▶ Consigne 1
Selon l'extrait sur la participation citoyenne, de quoi la démocratie a-t-elle besoin de se nourrir ?
▶ Consigne 2
Reprenez le texte sur la participation citoyenne et la démocratie à partir de sa dernière phrase.

▶ Extrait du texte
"""

• Cécile Parthoens
    directrice adjointe au Centre d’Action Laïque de la Province de Liège

La participation citoyenne au service de la démocratie ?

Pour jouer son rôle le plus ambitieux et ne laisser personne sur le bord de la route, la démocratie a besoin de se nourrir de l’ensemble des composantes de la société. Dans nos sociétés de plus en plus cosmopolites, aujourd’hui encore plus qu’hier probablement, l’implication de la pluralité des citoyens dans l’élaboration des normes du vivre ensemble est un enjeu crucial.

"""

▶ Données sources
"""

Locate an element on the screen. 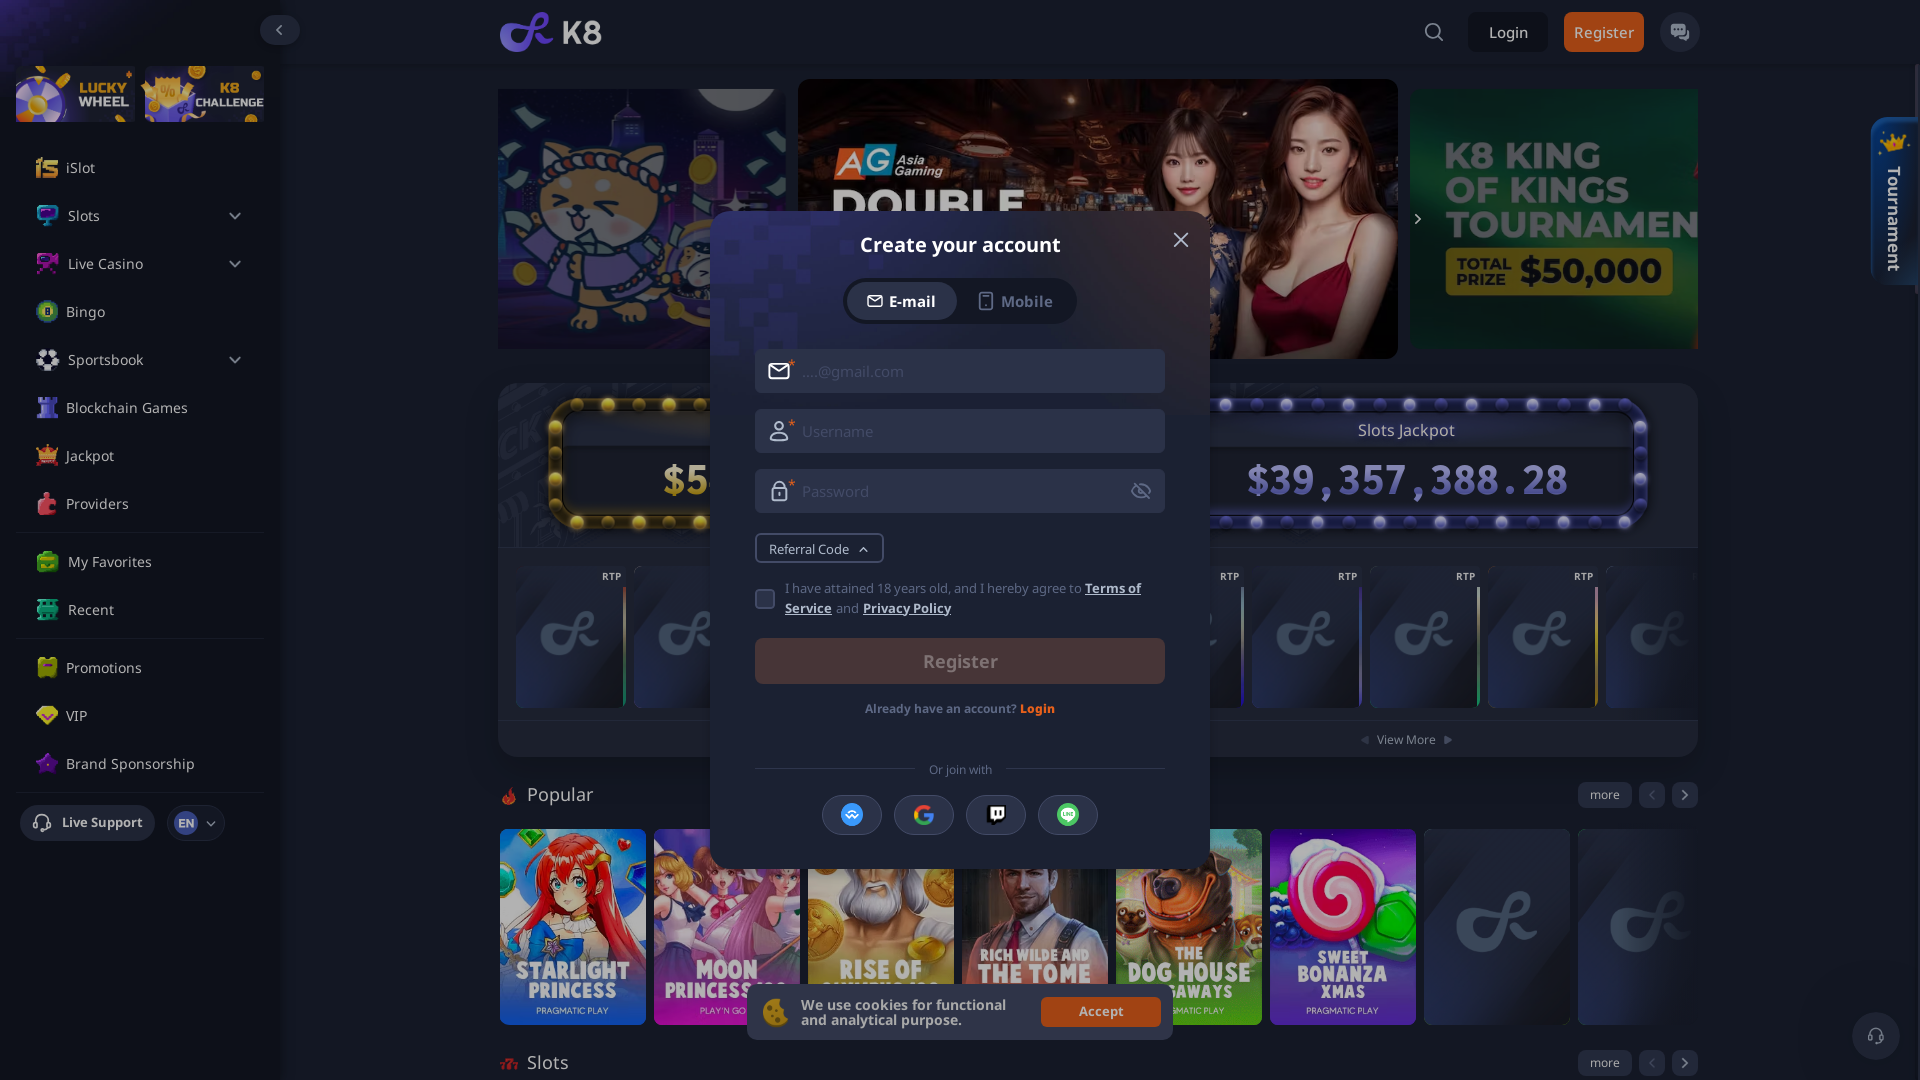 The width and height of the screenshot is (1920, 1080). Drop'EM is located at coordinates (1497, 927).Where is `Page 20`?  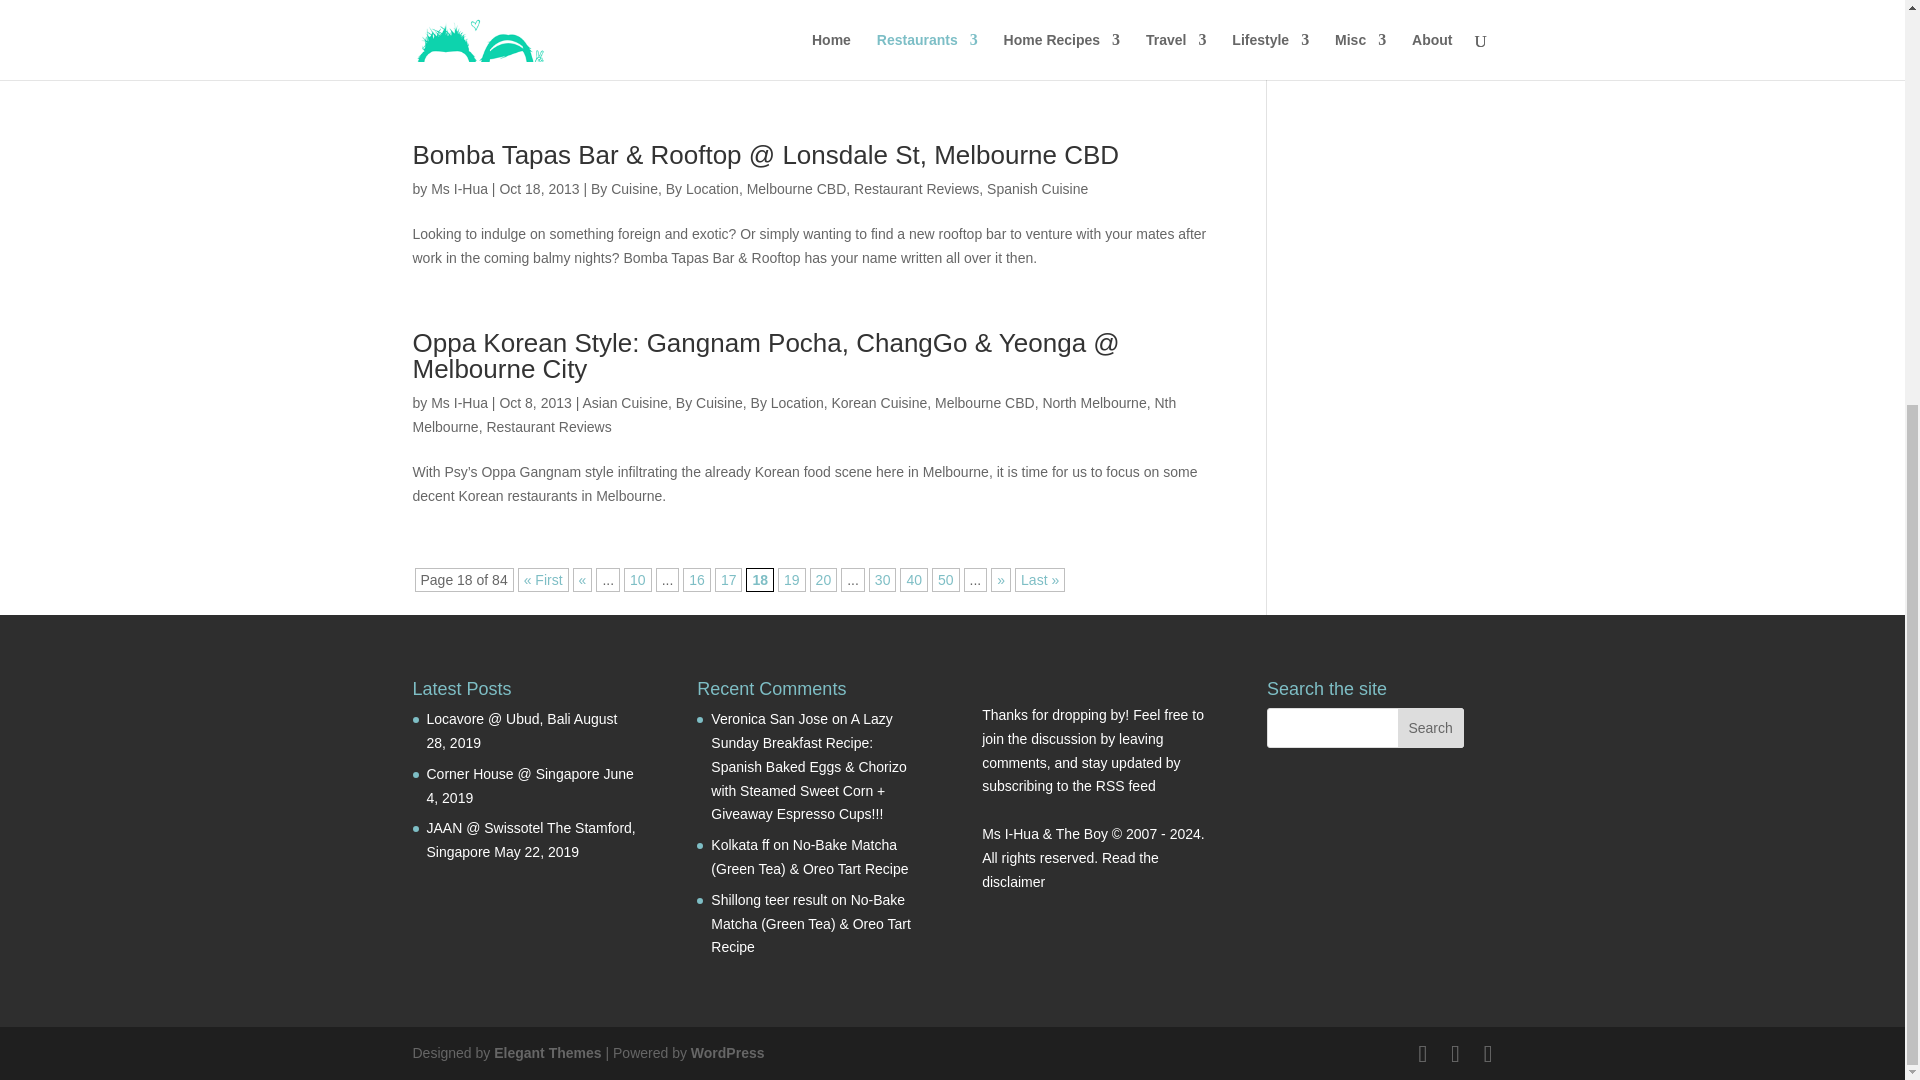
Page 20 is located at coordinates (824, 580).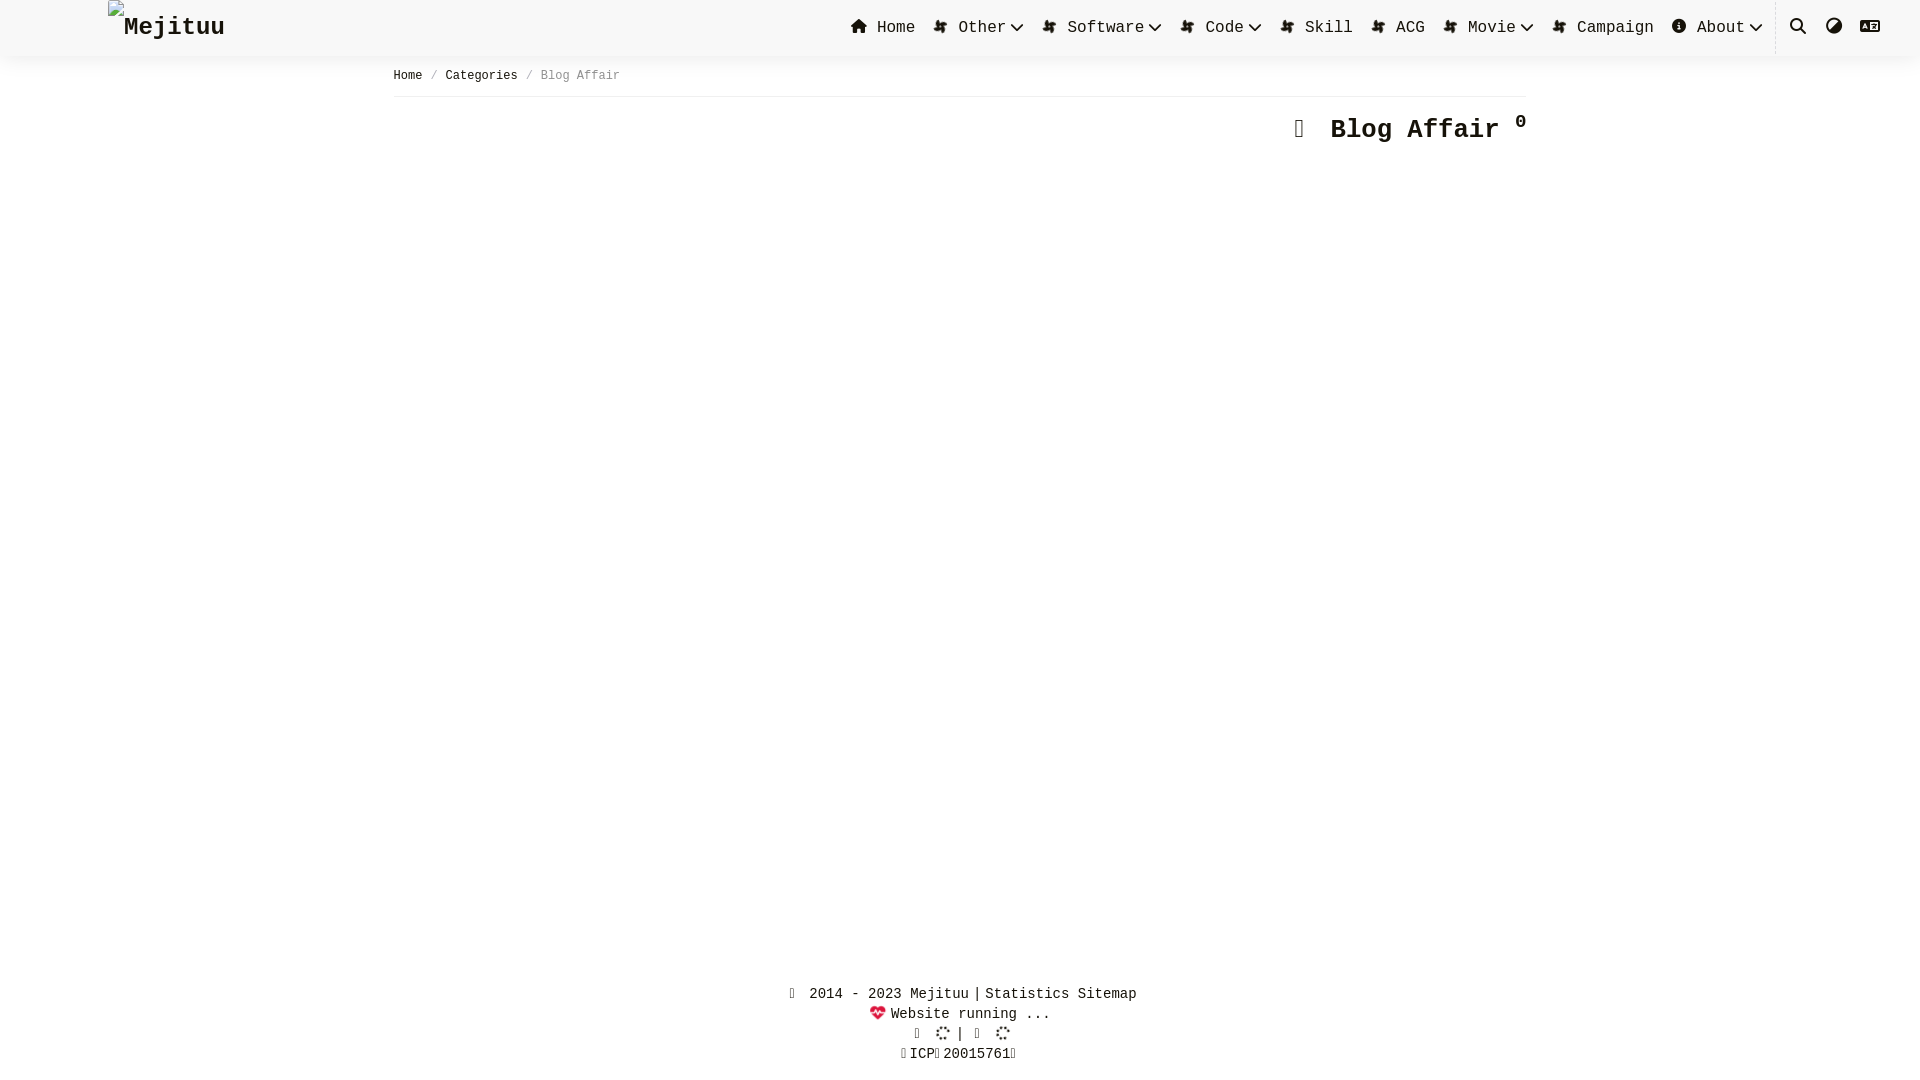  Describe the element at coordinates (1602, 28) in the screenshot. I see `Campaign` at that location.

"""

▶ Résultat 1
Elle a besoin de se nourrir de l'ensemble des composantes de la société.

▶ Résultat 2
 Aussi, « la participation citoyenne » s’impose aujourd’hui dans la réflexion collective comme un critère de bonne gouvernance et on ne peut que s’en réjouir. Mais, notre expérience de terrain, notamment depuis 12 ans dans le quartier du Molinay à Seraing, nous incite à une certaine vigilance quant aux modalités d’application et objectifs attribués à la participation citoyenne. S’intéresser au quotidien à la participation citoyenne, c’est être confronté à une série de questions centrales pour éviter les risques d’une confiscation ou d’une disqualification de celle-ci. Elles se posent en tout cas de manière interpellante pour la participation de la grande majorité de nos concitoyens qui ne s’inscrivent pas déjà dans un processus collectif d’actions ou de réflexions sur les normes du « vivre ensemble ».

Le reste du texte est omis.